Task to complete » Please return all of the records that follow, exactly as written.

▼

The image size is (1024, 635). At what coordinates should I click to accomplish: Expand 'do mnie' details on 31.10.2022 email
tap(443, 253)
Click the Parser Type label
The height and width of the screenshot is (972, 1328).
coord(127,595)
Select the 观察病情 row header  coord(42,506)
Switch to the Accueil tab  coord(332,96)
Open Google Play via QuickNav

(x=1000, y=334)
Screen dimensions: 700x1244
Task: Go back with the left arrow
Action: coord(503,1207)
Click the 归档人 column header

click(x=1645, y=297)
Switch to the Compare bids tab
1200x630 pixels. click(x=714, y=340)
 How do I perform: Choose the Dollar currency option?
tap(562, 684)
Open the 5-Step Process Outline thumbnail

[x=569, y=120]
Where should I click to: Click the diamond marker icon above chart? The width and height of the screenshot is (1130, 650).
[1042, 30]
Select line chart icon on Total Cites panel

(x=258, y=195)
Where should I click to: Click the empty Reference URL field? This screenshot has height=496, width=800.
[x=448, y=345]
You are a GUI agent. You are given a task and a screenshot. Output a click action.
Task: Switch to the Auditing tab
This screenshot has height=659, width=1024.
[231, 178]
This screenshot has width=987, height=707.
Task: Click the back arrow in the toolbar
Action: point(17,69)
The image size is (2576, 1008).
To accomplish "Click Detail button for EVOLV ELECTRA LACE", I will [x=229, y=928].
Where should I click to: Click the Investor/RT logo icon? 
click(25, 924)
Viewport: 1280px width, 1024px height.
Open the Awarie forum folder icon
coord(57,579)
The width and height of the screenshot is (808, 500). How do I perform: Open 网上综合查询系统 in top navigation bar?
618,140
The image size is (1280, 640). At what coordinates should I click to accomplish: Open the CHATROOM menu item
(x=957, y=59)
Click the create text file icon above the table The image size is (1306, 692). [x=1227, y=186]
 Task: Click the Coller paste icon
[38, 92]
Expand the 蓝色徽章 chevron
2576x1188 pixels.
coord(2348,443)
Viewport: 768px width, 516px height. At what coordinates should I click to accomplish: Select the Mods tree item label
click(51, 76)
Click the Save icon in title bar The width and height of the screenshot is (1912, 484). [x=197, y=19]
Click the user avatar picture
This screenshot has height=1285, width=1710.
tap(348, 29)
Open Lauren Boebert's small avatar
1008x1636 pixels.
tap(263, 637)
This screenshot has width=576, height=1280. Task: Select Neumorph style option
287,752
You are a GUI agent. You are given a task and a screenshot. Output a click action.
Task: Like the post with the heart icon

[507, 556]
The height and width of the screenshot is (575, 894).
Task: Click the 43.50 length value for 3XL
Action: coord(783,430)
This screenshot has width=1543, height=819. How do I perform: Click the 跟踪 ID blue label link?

▲

Output for this exercise »
The image size is (1024, 635). At what coordinates should I click to accomplish: Expand 'do mnie' details on 31.10.2022 email
tap(443, 253)
Click the Parser Type label
The height and width of the screenshot is (972, 1328).
coord(127,595)
Select the 观察病情 row header  coord(42,506)
Switch to the Accueil tab  coord(332,96)
Open Google Play via QuickNav

(x=1000, y=334)
Screen dimensions: 700x1244
Task: Go back with the left arrow
Action: coord(503,1207)
Click the 归档人 column header

click(x=1645, y=297)
Switch to the Compare bids tab
1200x630 pixels. click(x=714, y=340)
 How do I perform: Choose the Dollar currency option?
tap(562, 684)
Open the 5-Step Process Outline thumbnail

[x=569, y=120]
Where should I click to: Click the diamond marker icon above chart? The width and height of the screenshot is (1130, 650).
[1042, 30]
Select line chart icon on Total Cites panel

(x=258, y=195)
Where should I click to: Click the empty Reference URL field? This screenshot has height=496, width=800.
[x=448, y=345]
You are a GUI agent. You are given a task and a screenshot. Output a click action.
Task: Switch to the Auditing tab
This screenshot has height=659, width=1024.
[231, 178]
This screenshot has width=987, height=707.
Task: Click the back arrow in the toolbar
Action: point(17,69)
The image size is (2576, 1008).
To accomplish "Click Detail button for EVOLV ELECTRA LACE", I will [x=229, y=928].
Where should I click to: Click the Investor/RT logo icon? 
click(25, 924)
Viewport: 1280px width, 1024px height.
Open the Awarie forum folder icon
coord(57,579)
The width and height of the screenshot is (808, 500). How do I perform: Open 网上综合查询系统 in top navigation bar?
618,140
The image size is (1280, 640). At what coordinates should I click to accomplish: Open the CHATROOM menu item
(x=957, y=59)
Click the create text file icon above the table The image size is (1306, 692). [x=1227, y=186]
 Task: Click the Coller paste icon
[38, 92]
Expand the 蓝色徽章 chevron
2576x1188 pixels.
coord(2348,443)
Viewport: 768px width, 516px height. At what coordinates should I click to accomplish: Select the Mods tree item label
click(51, 76)
Click the Save icon in title bar The width and height of the screenshot is (1912, 484). [x=197, y=19]
Click the user avatar picture
This screenshot has height=1285, width=1710.
tap(348, 29)
Open Lauren Boebert's small avatar
1008x1636 pixels.
tap(263, 637)
This screenshot has width=576, height=1280. Task: Select Neumorph style option
287,752
You are a GUI agent. You are given a task and a screenshot. Output a click action.
Task: Like the post with the heart icon

[507, 556]
The height and width of the screenshot is (575, 894).
Task: Click the 43.50 length value for 3XL
Action: coord(783,430)
This screenshot has width=1543, height=819. How do I perform: Click the 跟踪 ID blue label link?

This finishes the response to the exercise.